BEGIN

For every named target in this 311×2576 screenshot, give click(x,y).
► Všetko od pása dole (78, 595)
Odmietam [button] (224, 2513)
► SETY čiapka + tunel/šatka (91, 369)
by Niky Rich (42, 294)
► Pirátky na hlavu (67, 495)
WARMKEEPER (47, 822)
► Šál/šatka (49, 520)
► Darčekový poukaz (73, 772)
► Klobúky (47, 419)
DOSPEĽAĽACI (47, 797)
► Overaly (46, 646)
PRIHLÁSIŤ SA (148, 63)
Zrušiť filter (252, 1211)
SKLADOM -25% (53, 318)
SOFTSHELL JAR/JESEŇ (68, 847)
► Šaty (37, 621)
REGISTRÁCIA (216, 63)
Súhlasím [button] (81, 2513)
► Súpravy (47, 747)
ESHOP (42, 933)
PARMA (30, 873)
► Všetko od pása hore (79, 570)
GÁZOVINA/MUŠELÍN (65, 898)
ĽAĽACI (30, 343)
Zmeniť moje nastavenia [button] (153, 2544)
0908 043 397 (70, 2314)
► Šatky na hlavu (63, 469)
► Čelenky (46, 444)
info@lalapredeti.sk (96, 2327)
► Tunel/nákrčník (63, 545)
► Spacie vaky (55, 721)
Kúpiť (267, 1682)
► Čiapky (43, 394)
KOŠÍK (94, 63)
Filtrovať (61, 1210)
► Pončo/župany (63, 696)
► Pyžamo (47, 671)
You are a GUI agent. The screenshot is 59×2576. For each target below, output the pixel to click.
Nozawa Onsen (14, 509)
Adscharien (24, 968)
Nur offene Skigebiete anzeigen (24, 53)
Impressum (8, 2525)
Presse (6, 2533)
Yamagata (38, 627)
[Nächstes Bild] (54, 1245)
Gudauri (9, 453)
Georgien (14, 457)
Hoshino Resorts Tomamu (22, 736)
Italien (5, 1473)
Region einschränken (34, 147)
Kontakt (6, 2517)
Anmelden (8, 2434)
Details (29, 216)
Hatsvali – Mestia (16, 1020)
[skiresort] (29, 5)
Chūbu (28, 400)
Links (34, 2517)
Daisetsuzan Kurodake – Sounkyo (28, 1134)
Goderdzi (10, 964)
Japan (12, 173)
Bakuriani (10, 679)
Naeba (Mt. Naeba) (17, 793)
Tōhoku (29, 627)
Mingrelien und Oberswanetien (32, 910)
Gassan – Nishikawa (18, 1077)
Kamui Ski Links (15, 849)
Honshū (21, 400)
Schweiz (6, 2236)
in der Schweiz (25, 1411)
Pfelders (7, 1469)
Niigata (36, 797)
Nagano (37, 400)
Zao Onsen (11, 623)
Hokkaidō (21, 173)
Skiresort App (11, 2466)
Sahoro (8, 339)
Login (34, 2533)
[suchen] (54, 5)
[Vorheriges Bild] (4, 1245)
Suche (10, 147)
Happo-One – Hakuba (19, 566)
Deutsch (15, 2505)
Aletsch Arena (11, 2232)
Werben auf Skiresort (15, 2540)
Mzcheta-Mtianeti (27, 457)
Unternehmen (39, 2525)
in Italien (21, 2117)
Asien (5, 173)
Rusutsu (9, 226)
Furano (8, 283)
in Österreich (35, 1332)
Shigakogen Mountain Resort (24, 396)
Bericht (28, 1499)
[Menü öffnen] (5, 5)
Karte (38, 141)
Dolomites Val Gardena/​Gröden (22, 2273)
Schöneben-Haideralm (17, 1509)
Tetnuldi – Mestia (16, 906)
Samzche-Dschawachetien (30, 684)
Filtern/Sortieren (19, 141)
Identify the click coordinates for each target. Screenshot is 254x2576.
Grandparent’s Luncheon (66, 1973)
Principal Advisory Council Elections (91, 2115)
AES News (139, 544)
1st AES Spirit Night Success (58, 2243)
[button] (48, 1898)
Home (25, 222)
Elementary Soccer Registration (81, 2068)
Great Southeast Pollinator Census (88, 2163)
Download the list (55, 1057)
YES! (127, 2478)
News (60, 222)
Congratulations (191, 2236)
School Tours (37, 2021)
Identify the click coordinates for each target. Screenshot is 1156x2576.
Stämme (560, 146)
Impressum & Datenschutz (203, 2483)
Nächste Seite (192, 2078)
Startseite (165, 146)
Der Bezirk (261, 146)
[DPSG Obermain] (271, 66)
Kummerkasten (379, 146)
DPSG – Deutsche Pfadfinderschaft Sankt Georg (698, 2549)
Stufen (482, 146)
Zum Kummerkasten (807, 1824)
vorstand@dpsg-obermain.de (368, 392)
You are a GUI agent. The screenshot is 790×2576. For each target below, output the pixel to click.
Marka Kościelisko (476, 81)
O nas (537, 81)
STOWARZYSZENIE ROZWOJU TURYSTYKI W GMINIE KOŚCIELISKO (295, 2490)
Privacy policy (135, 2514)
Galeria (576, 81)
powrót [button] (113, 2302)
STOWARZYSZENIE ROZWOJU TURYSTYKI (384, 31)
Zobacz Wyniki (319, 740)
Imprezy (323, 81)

END

**DESCRIPTION OF THE TASK**
Your reply should consist of the records, copied exactly.

**FINISHED EXERCISE**
For every named target in this 311×2576 screenshot, give click(x,y).
► Všetko od pása dole (78, 595)
Odmietam [button] (224, 2513)
► SETY čiapka + tunel/šatka (91, 369)
by Niky Rich (42, 294)
► Pirátky na hlavu (67, 495)
WARMKEEPER (47, 822)
► Šál/šatka (49, 520)
► Darčekový poukaz (73, 772)
► Klobúky (47, 419)
DOSPEĽAĽACI (47, 797)
► Overaly (46, 646)
PRIHLÁSIŤ SA (148, 63)
Zrušiť filter (252, 1211)
SKLADOM -25% (53, 318)
SOFTSHELL JAR/JESEŇ (68, 847)
► Šaty (37, 621)
REGISTRÁCIA (216, 63)
Súhlasím [button] (81, 2513)
► Súpravy (47, 747)
ESHOP (42, 933)
PARMA (30, 873)
► Všetko od pása hore (79, 570)
GÁZOVINA/MUŠELÍN (65, 898)
ĽAĽACI (30, 343)
Zmeniť moje nastavenia [button] (153, 2544)
0908 043 397 (70, 2314)
► Šatky na hlavu (63, 469)
► Čelenky (46, 444)
info@lalapredeti.sk (96, 2327)
► Tunel/nákrčník (63, 545)
► Spacie vaky (55, 721)
Kúpiť (267, 1682)
► Čiapky (43, 394)
KOŠÍK (94, 63)
Filtrovať (61, 1210)
► Pončo/župany (63, 696)
► Pyžamo (47, 671)
You are a GUI agent. The screenshot is 59×2576. For each target below, output the pixel to click.
Nozawa Onsen (14, 509)
Adscharien (24, 968)
Nur offene Skigebiete anzeigen (24, 53)
Impressum (8, 2525)
Presse (6, 2533)
Yamagata (38, 627)
[Nächstes Bild] (54, 1245)
Gudauri (9, 453)
Georgien (14, 457)
Hoshino Resorts Tomamu (22, 736)
Italien (5, 1473)
Region einschränken (34, 147)
Kontakt (6, 2517)
Anmelden (8, 2434)
Details (29, 216)
Hatsvali – Mestia (16, 1020)
[skiresort] (29, 5)
Chūbu (28, 400)
Links (34, 2517)
Daisetsuzan Kurodake – Sounkyo (28, 1134)
Goderdzi (10, 964)
Japan (12, 173)
Bakuriani (10, 679)
Naeba (Mt. Naeba) (17, 793)
Tōhoku (29, 627)
Mingrelien und Oberswanetien (32, 910)
Gassan – Nishikawa (18, 1077)
Kamui Ski Links (15, 849)
Honshū (21, 400)
Schweiz (6, 2236)
in der Schweiz (25, 1411)
Pfelders (7, 1469)
Niigata (36, 797)
Nagano (37, 400)
Zao Onsen (11, 623)
Hokkaidō (21, 173)
Skiresort App (11, 2466)
Sahoro (8, 339)
Login (34, 2533)
[suchen] (54, 5)
[Vorheriges Bild] (4, 1245)
Suche (10, 147)
Happo-One – Hakuba (19, 566)
Deutsch (15, 2505)
Aletsch Arena (11, 2232)
Werben auf Skiresort (15, 2540)
Mzcheta-Mtianeti (27, 457)
Unternehmen (39, 2525)
in Italien (21, 2117)
Asien (5, 173)
Rusutsu (9, 226)
Furano (8, 283)
in Österreich (35, 1332)
Shigakogen Mountain Resort (24, 396)
Bericht (28, 1499)
[Menü öffnen] (5, 5)
Karte (38, 141)
Dolomites Val Gardena/​Gröden (22, 2273)
Schöneben-Haideralm (17, 1509)
Tetnuldi – Mestia (16, 906)
Samzche-Dschawachetien (30, 684)
Filtern/Sortieren (19, 141)
Identify the click coordinates for each target. Screenshot is 254x2576.
Grandparent’s Luncheon (66, 1973)
Principal Advisory Council Elections (91, 2115)
AES News (139, 544)
1st AES Spirit Night Success (58, 2243)
[button] (48, 1898)
Home (25, 222)
Elementary Soccer Registration (81, 2068)
Great Southeast Pollinator Census (88, 2163)
Download the list (55, 1057)
YES! (127, 2478)
News (60, 222)
Congratulations (191, 2236)
School Tours (37, 2021)
Identify the click coordinates for each target. Screenshot is 1156x2576.
Stämme (560, 146)
Impressum & Datenschutz (203, 2483)
Nächste Seite (192, 2078)
Startseite (165, 146)
Der Bezirk (261, 146)
[DPSG Obermain] (271, 66)
Kummerkasten (379, 146)
DPSG – Deutsche Pfadfinderschaft Sankt Georg (698, 2549)
Stufen (482, 146)
Zum Kummerkasten (807, 1824)
vorstand@dpsg-obermain.de (368, 392)
You are a GUI agent. The screenshot is 790×2576. For each target below, output the pixel to click.
Marka Kościelisko (476, 81)
O nas (537, 81)
STOWARZYSZENIE ROZWOJU TURYSTYKI W GMINIE KOŚCIELISKO (295, 2490)
Privacy policy (135, 2514)
Galeria (576, 81)
powrót [button] (113, 2302)
STOWARZYSZENIE ROZWOJU TURYSTYKI (384, 31)
Zobacz Wyniki (319, 740)
Imprezy (323, 81)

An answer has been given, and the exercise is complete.